→ **Assignment**: Read through the entries below and return each line with the word "target".

Stored data entries:
Start of Block

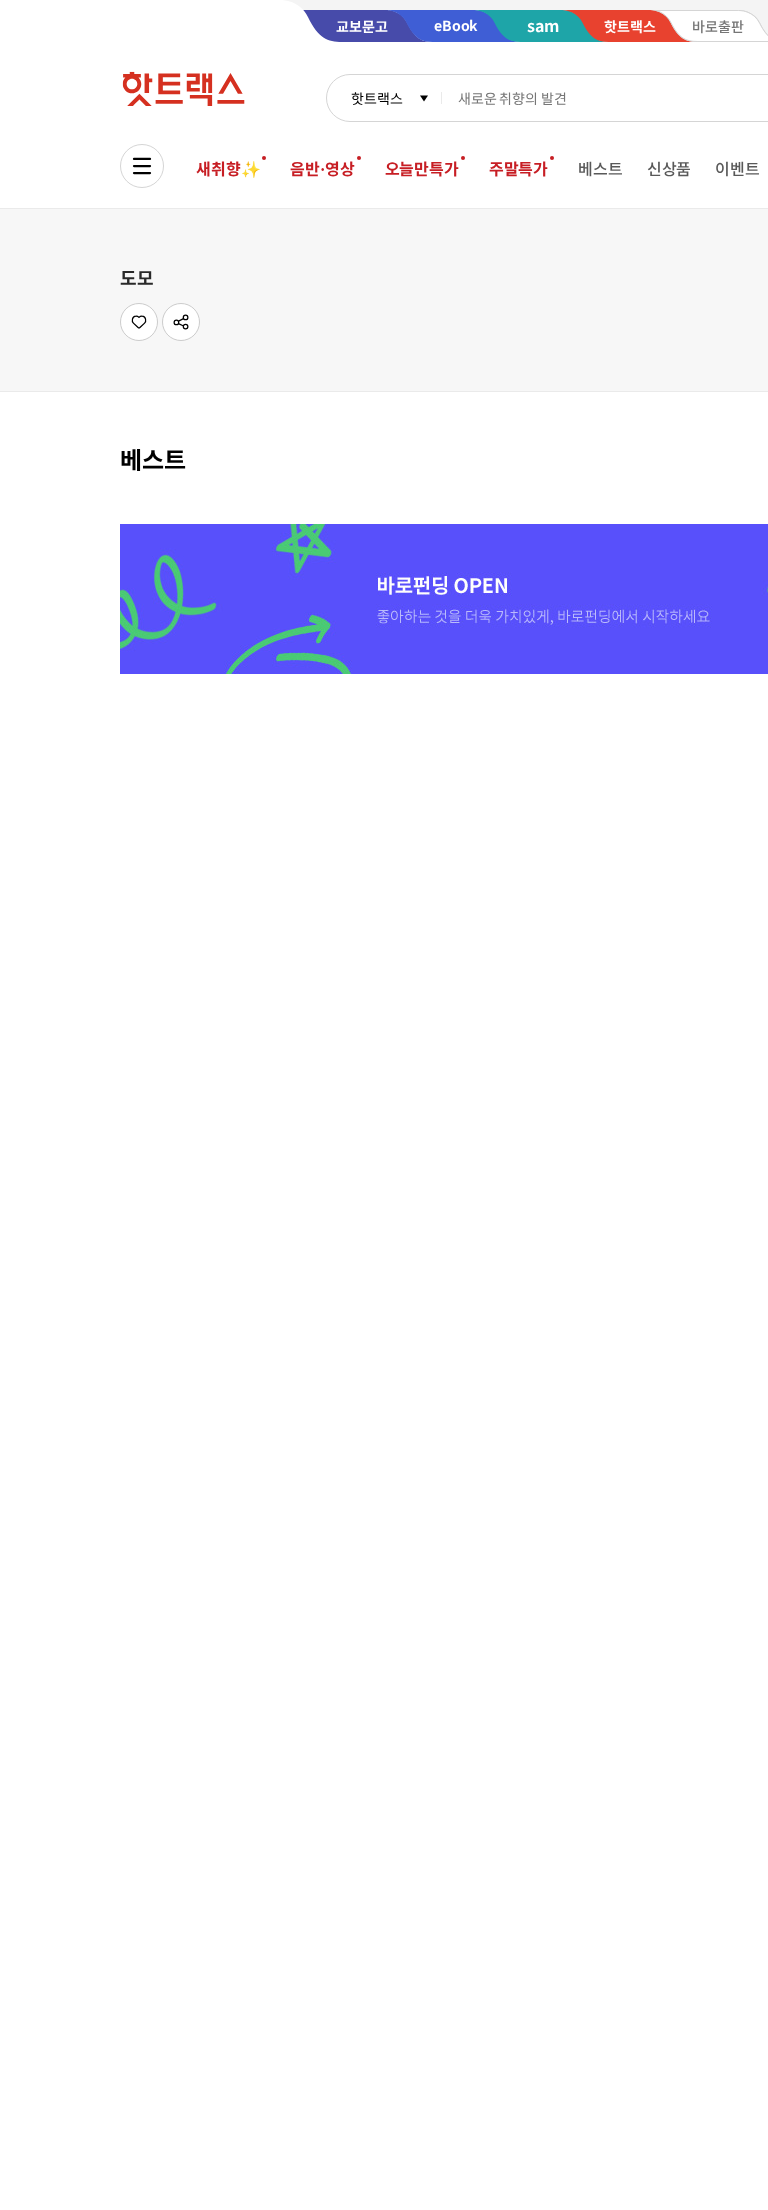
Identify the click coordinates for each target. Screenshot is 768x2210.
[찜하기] (139, 322)
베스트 (600, 168)
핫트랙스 (376, 98)
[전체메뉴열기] (142, 166)
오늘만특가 (422, 168)
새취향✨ (228, 168)
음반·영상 (322, 168)
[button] (181, 322)
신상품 (669, 168)
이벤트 (737, 168)
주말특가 (518, 168)
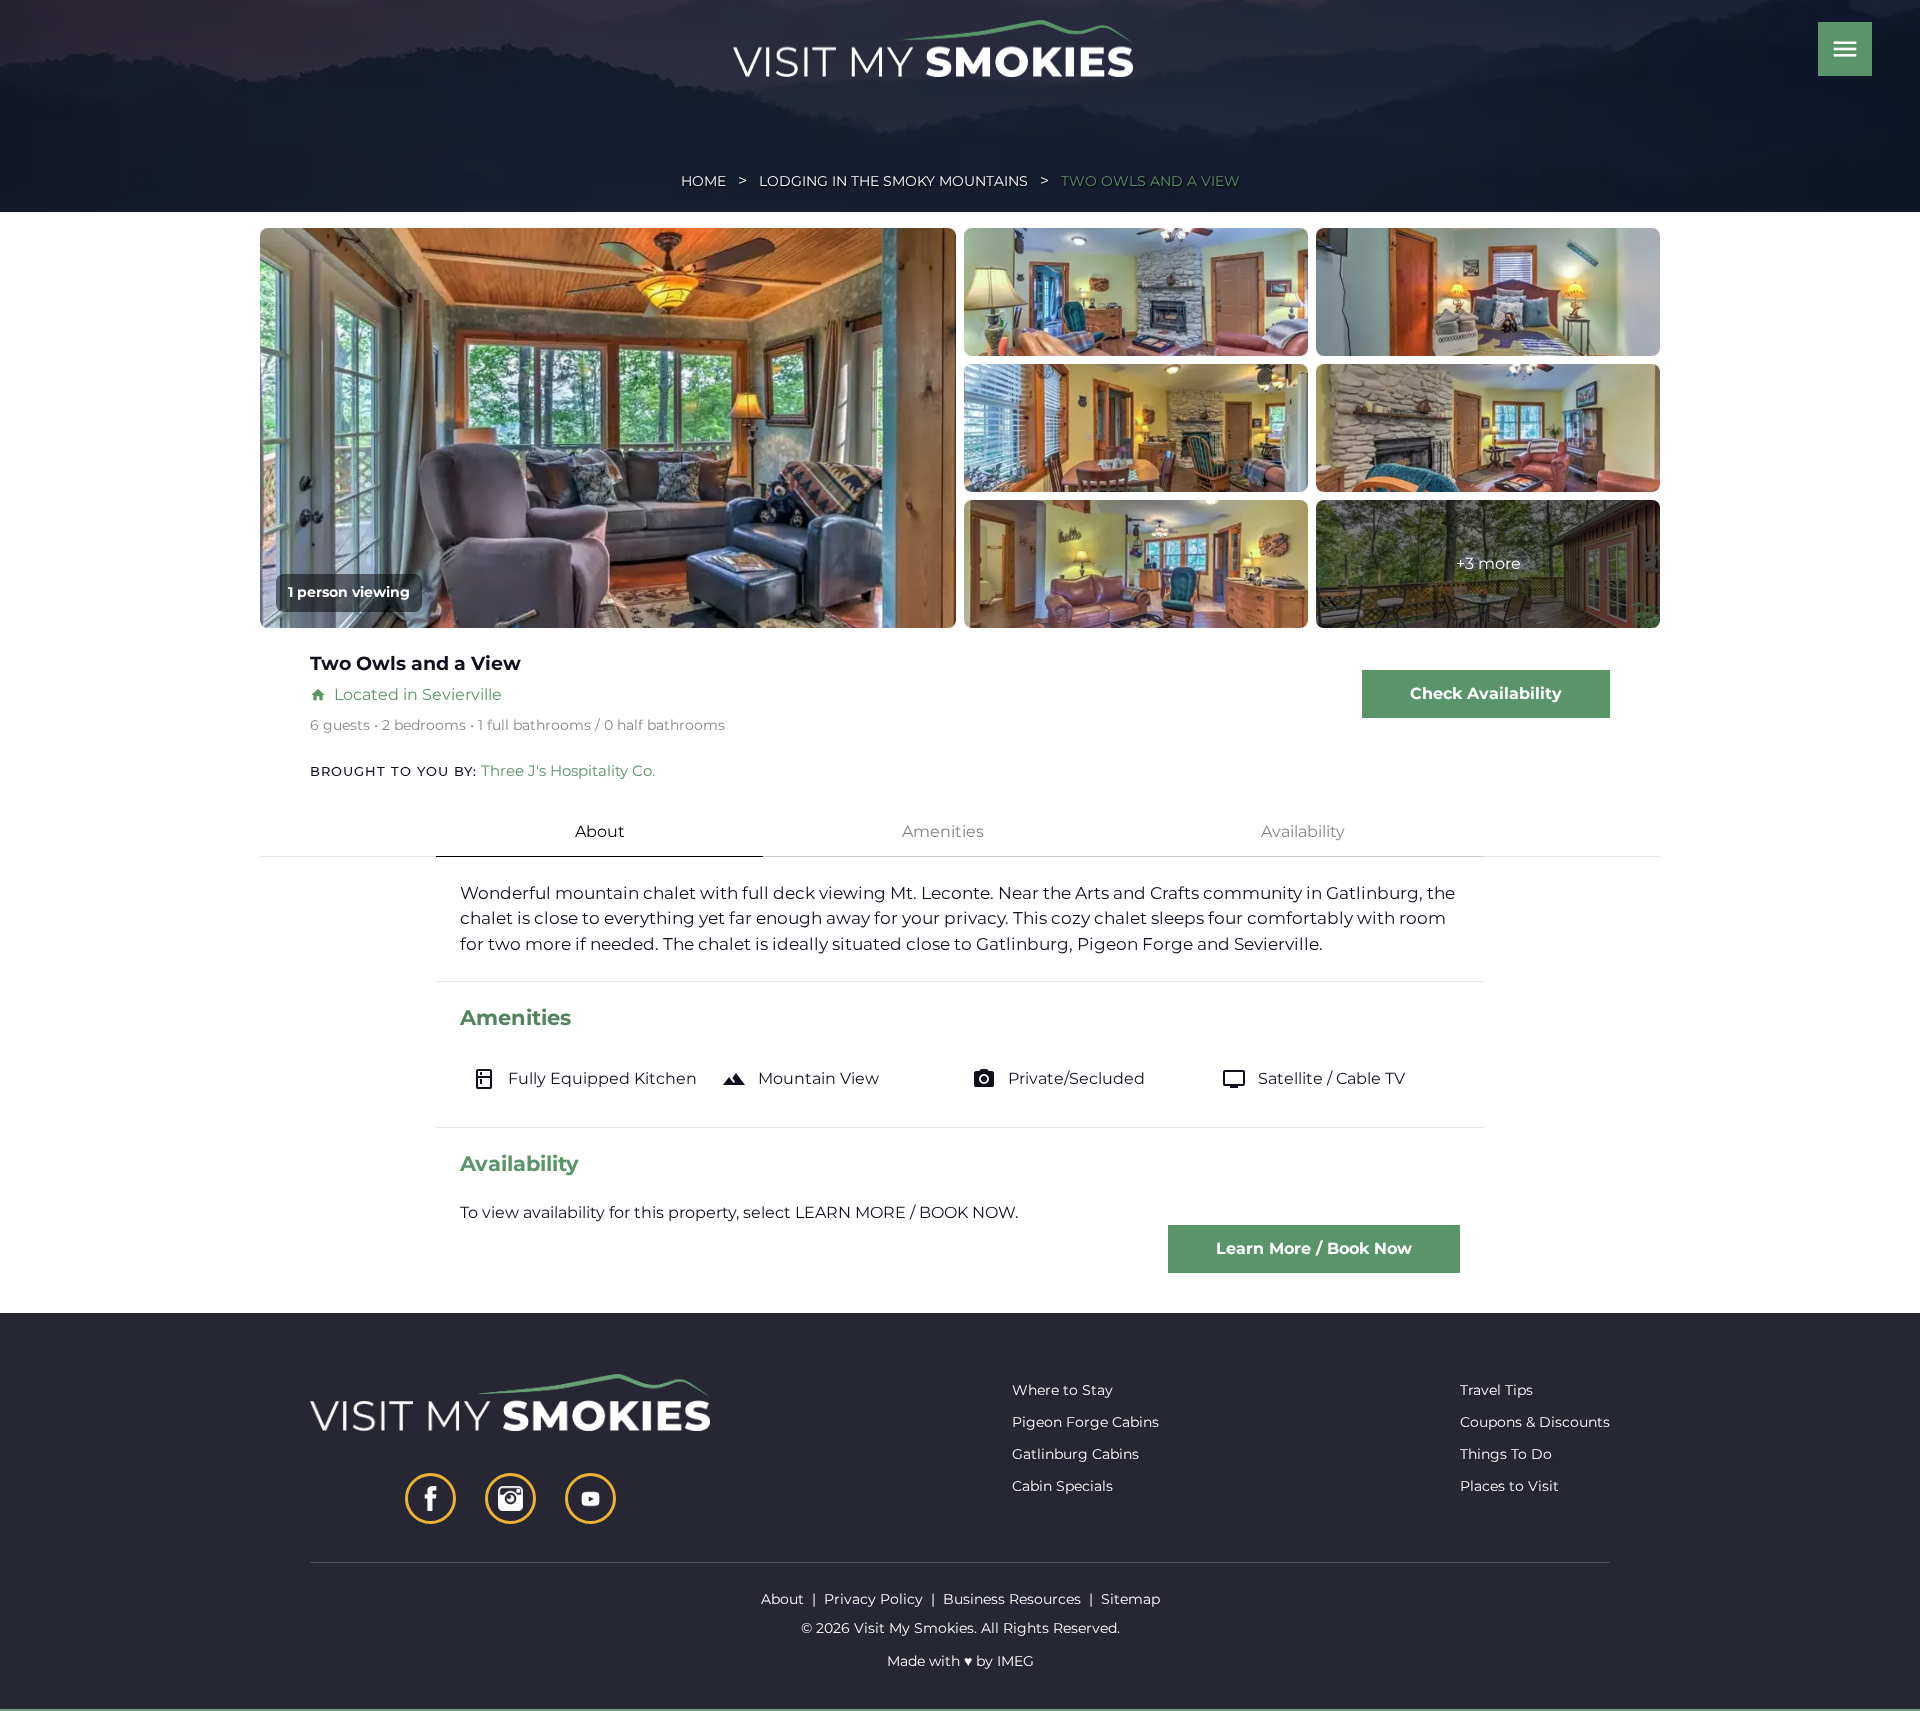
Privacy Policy (873, 1599)
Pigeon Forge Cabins (1085, 1422)
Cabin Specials (1062, 1486)
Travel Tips (1496, 1390)
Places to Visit (1509, 1486)
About (600, 831)
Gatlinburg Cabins (1075, 1454)
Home (703, 181)
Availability (1303, 831)
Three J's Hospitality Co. (568, 770)
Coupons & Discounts (1535, 1422)
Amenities (943, 831)
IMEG (1015, 1661)
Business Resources (1012, 1599)
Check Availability (1486, 693)
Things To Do (1506, 1454)
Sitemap (1130, 1599)
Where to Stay (1062, 1390)
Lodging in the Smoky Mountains (893, 181)
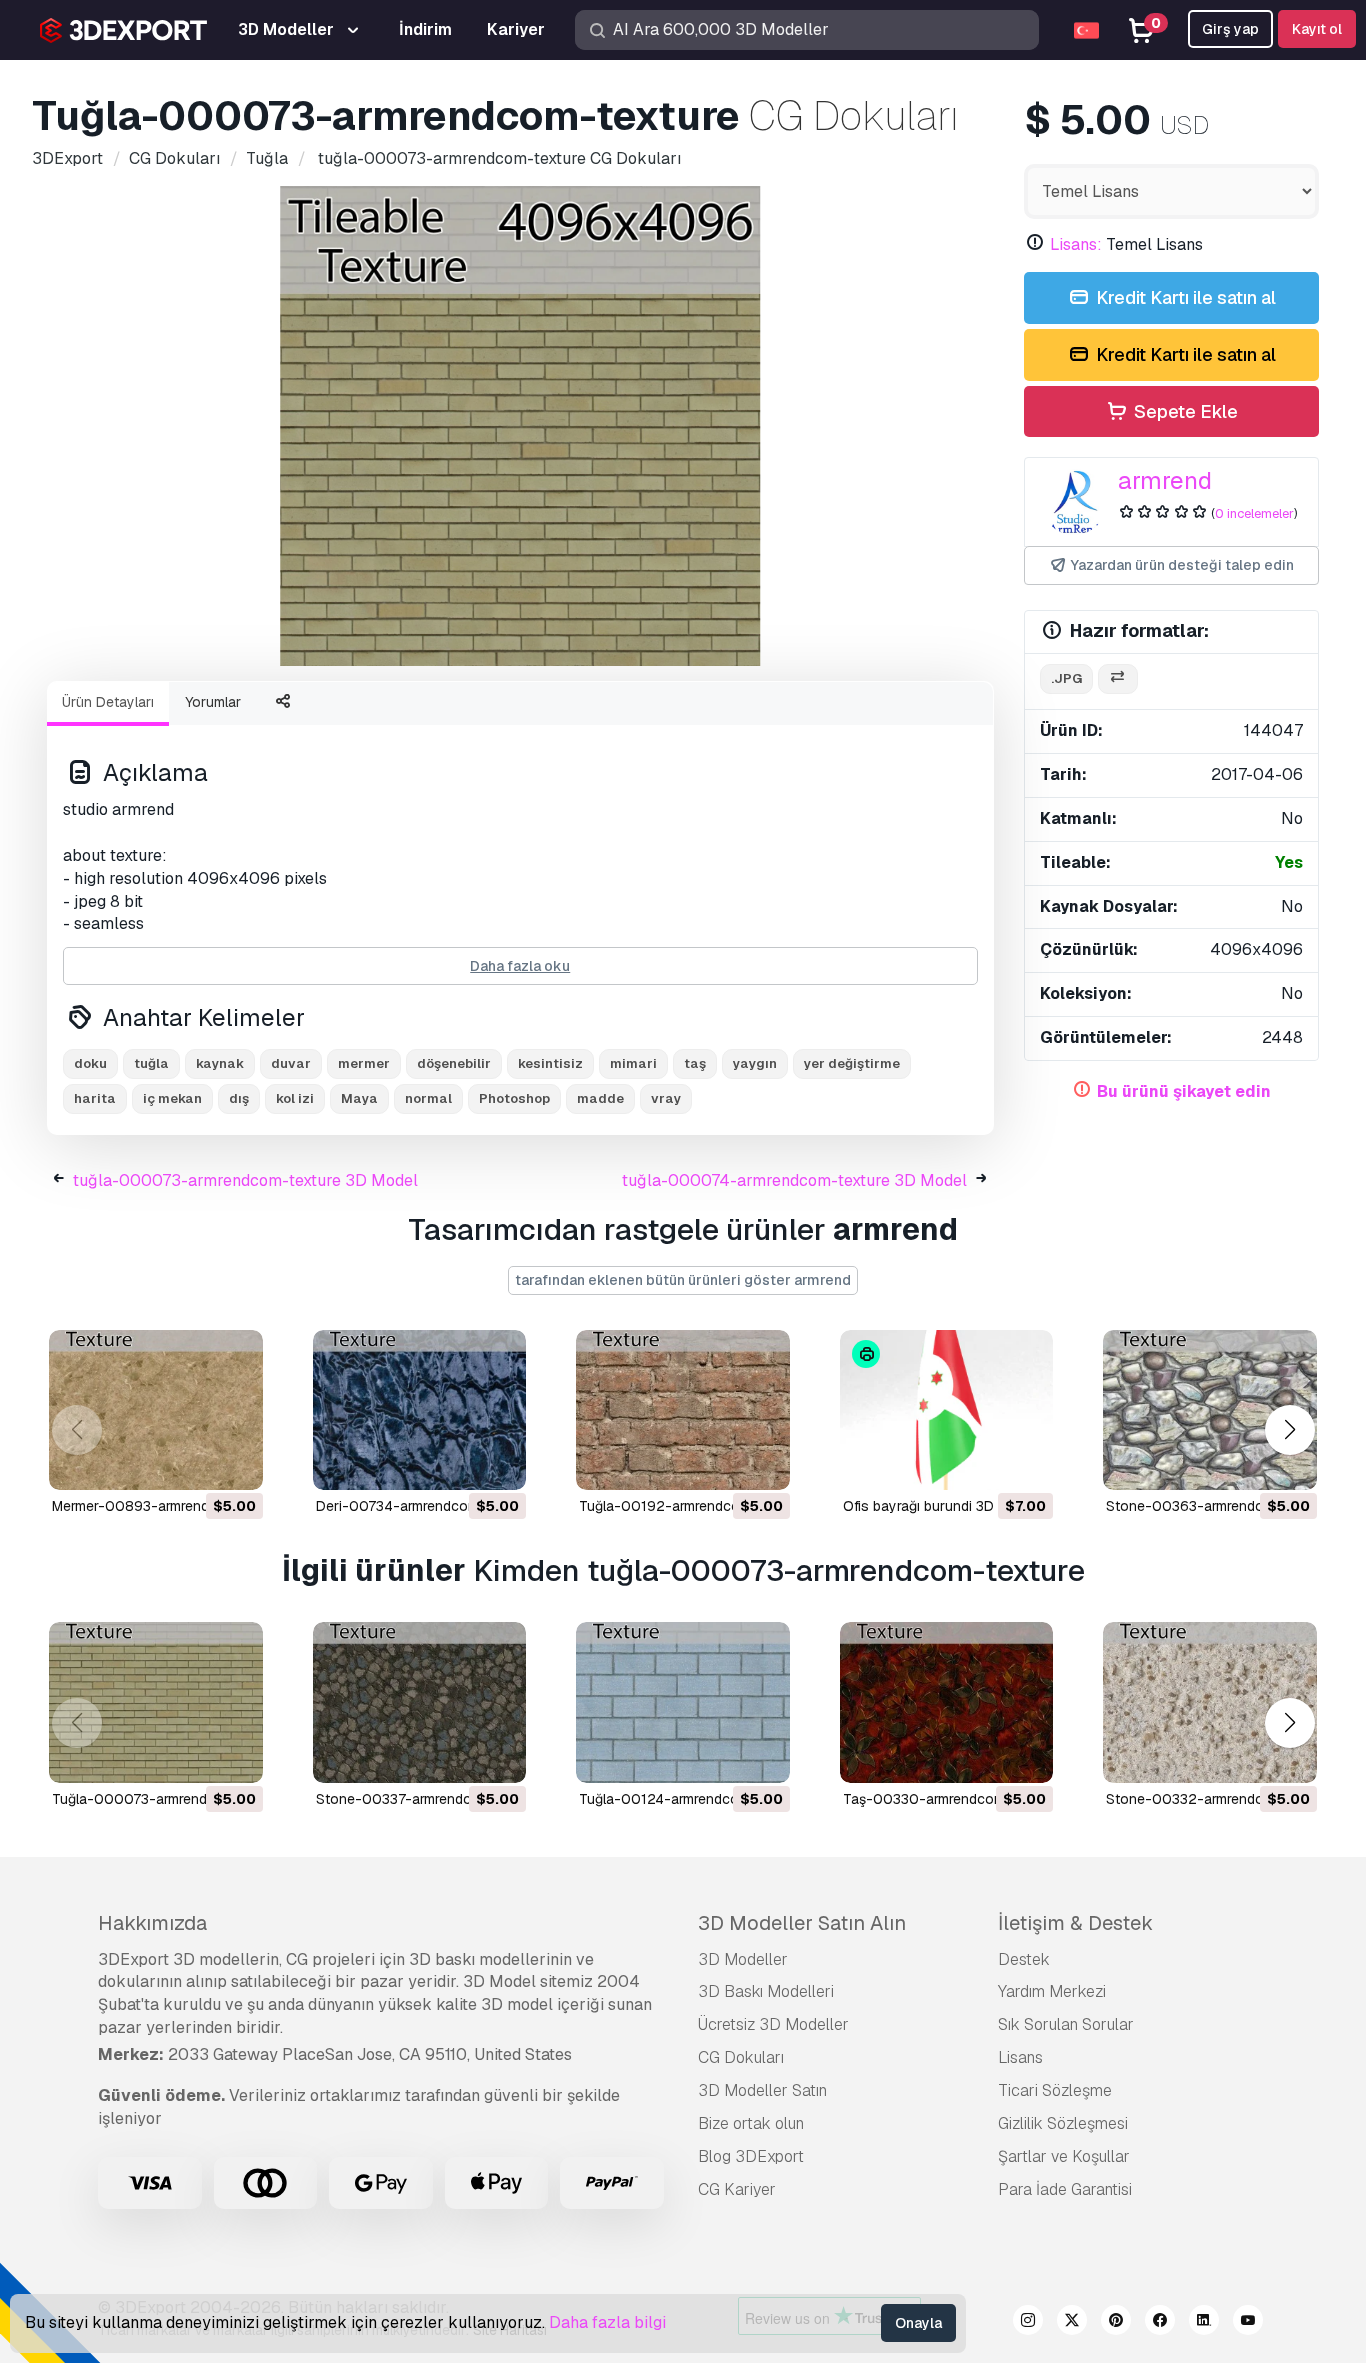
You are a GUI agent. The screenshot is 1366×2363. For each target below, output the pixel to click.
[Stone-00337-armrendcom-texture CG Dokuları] (420, 1702)
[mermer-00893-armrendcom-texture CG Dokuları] (156, 1410)
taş (695, 1063)
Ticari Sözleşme (1055, 2090)
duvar (291, 1063)
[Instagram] (1028, 2323)
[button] (1289, 1430)
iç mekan (172, 1098)
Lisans (1020, 2057)
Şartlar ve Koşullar (1064, 2156)
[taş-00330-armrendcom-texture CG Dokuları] (947, 1702)
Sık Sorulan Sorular (1066, 2024)
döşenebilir (454, 1063)
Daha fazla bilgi (607, 2322)
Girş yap (1230, 29)
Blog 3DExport (751, 2156)
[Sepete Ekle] (193, 1462)
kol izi (295, 1098)
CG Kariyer (737, 2189)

End of Block

→ **Solution to this task**:
Identify the click coordinates for each target. Screenshot is 768x2210.
You are a GUI agent. The screenshot is 1366×2363. For each target below, output the pixel to click.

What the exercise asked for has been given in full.